To be done.
**A)** According to the article on SEC guidance about financial statements in registration statements, why did the SEC revise the instructions to Forms S-1 and F-1?
**B)** Render this sentence from the SEC guidance article in Spanish: "Like the earlier expansion of the JOBS Act benefit, the new extension of rights was made by staff policy and not a formal rule change."

Quoted passage.
····················

The SEC Provides Further Guidance On Financial Statement Requirements In Registration Statements
On August 17, 2017, the SEC issued guidance on financial statement requirements for confidential and public registration statement filings by both emerging growth companies (EGC) and non-emerging growth companies. The new Compliance and Disclosure Interpretations (C&DI’s) follow the SEC’s decision to permit all companies to submit draft registration statements, on a confidential basis (see HERE). The newest guidance is in accord with the SEC’s announced policy to take active measures to promote the U.S. IPO market and small business capital-raise initiatives.
Earlier in the summer, the SEC expanded the JOBS Act benefit available to emerging growth companies, to be able to file confidential draft registration statements, to all companies. Confidential draft submissions are now available for all Section 12(b) Exchange Act registration statements, initial public offerings (IPO’s) and for secondary or follow-on offerings made in the first year after a company becomes publicly reporting.
Title I of the JOBS Act initially allowed for confidential draft submissions of registration statements by emerging growth companies but did not include any other companies, such as smaller reporting companies. Regulation A+ as enacted on June 19, 2015, also allows for confidential submissions of an offering circular by companies completing their first Regulation A+ offering.
The new C&DI’s expand certain FAST Act benefits also only statutorily available to emerging growth companies, to all companies. Like the earlier expansion of the JOBS Act benefit, the new extension of rights was made by staff policy and not a formal rule change.
Background on Section 71003 of the FAST Act
Section 71003 of the FAST Act allows an EGC that is filing a registration statement under either Form S-1 or F-1 to omit financial information for historical periods that would otherwise be required to be included, if it reasonably believes the omitted information will not be included in the final effective registration statement used in the offering, and if such final effective registration statement includes all up-to-date financial information that is required as of the offering date. As directed by the FAST Act, the SEC revised the instructions to Forms S-1 and F-1 to reflect the new law.

····················

Extracted data.

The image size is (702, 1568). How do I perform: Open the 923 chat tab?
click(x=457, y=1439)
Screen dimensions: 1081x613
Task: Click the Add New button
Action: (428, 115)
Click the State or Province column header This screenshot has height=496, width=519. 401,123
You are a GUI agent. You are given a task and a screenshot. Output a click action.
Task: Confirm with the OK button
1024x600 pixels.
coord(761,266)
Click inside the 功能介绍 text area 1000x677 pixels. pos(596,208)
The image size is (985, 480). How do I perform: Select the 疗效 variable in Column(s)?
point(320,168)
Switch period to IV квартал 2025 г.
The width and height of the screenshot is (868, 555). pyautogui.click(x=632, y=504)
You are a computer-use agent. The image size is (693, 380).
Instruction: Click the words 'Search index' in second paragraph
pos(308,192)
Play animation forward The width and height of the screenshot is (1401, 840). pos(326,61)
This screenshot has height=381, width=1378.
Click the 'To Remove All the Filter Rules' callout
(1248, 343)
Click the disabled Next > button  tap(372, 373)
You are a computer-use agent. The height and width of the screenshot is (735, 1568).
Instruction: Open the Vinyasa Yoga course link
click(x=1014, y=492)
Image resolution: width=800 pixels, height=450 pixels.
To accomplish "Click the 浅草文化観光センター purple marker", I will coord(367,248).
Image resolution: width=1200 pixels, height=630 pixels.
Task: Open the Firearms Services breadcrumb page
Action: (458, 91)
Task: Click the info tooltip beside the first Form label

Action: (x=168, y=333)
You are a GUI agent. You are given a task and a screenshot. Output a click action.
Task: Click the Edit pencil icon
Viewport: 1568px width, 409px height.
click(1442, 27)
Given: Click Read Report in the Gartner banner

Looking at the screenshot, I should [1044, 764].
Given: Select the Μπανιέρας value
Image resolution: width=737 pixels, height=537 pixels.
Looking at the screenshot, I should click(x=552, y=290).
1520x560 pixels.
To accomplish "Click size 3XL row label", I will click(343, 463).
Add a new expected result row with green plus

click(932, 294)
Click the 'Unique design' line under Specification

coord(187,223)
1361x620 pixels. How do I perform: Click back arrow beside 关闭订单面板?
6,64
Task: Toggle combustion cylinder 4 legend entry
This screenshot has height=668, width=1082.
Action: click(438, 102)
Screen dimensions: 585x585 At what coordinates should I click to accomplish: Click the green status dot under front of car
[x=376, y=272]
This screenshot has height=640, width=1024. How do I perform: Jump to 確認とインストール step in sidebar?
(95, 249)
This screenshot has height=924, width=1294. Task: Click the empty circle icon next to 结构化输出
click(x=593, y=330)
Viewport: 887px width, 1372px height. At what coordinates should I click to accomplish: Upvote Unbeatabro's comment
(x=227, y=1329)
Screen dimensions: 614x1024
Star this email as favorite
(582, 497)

····················

Responses per task.
**A)** The FAST Act directed the SEC to revise them. The changes reflect the new law in Section 71003, which lets an EGC filing on Form S-1 or F-1 omit certain historical financial information.

**B)** Al igual que la ampliación anterior del beneficio de la Ley JOBS, la nueva extensión de derechos se hizo mediante una política del personal y no mediante un cambio formal de las normas.